As photonics developed since 1980s, the concept of full photonics-based radar has been proposed and attracted wide attention from relevant research at home and abroad. Photonics possesses the advantages of large bandwidth, low loss, and low jitter, with application thereof being capable of breaking the “electronic bottleneck” existing in the traditional microwave/millimeter-wave radar systems, thus furnishing a new technical channel for generation, reception, and processing of a higher frequency and larger bandwidth wideband signal. Directed at the requirement for the carrier frequency and agility by a radar system, a full photonics-based coherent radar system has been realized. See, A full photonics-based coherent radar system, P. Ghelfi et al., Nature, vol. 507, no. 7492, pp. 341-345, 2014. Radar signal generation and reception in the system both come from the same mode-locked laser, thus insuring high coherence of the system, effectively inhibiting jitter of phase noise, and increasing radar detection accuracy. The system proves to have higher quantitative fidelity and detection accuracy in a validating demonstration with a 40 GHZ narrow band radar. Due to the excellent property of the system, the research by P. Ghelfi et al. has the potential to become a norm for designing the next generation radar system. See, Technology: Photonics illuminates the future of radar, J. McKinney, Nature, 2014, vol. 507, no. 7492, pp. 310-312, March 2014.
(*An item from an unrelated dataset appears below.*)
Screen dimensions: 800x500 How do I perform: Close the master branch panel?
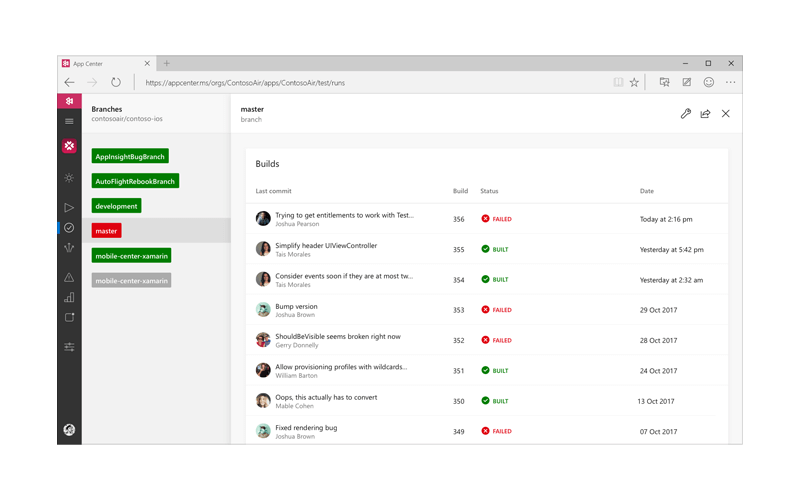tap(726, 114)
A radar system, like those in other wireless techniques, may only properly work under pre-designed bandwidths. A multiband radar may simultaneously or in a cross gating manner works in multiple bands, and thus has a higher probability over a common radar to detect a target. Due to the multiple frequency components contained in a signal transmitted by a multiband wideband radar, it is capable of breaking the wave-absorbing effect of narrowband frequency absorption materials, thus effectively increasing the anti stealth detection capability thereof. A multiband radar is further advantageous in inhibiting and dodging enemy ejected interference, which is crucial in increasing detection capability, in decreasing multipath loss and in strengthening self survival rate. See, Multiband Radar [C], Proceedings of The Fifteenth Annual Meeting of the Professional Radar Information Network of the Ministry of Industry and Information Technology, Su Bingrong, He Bingfa.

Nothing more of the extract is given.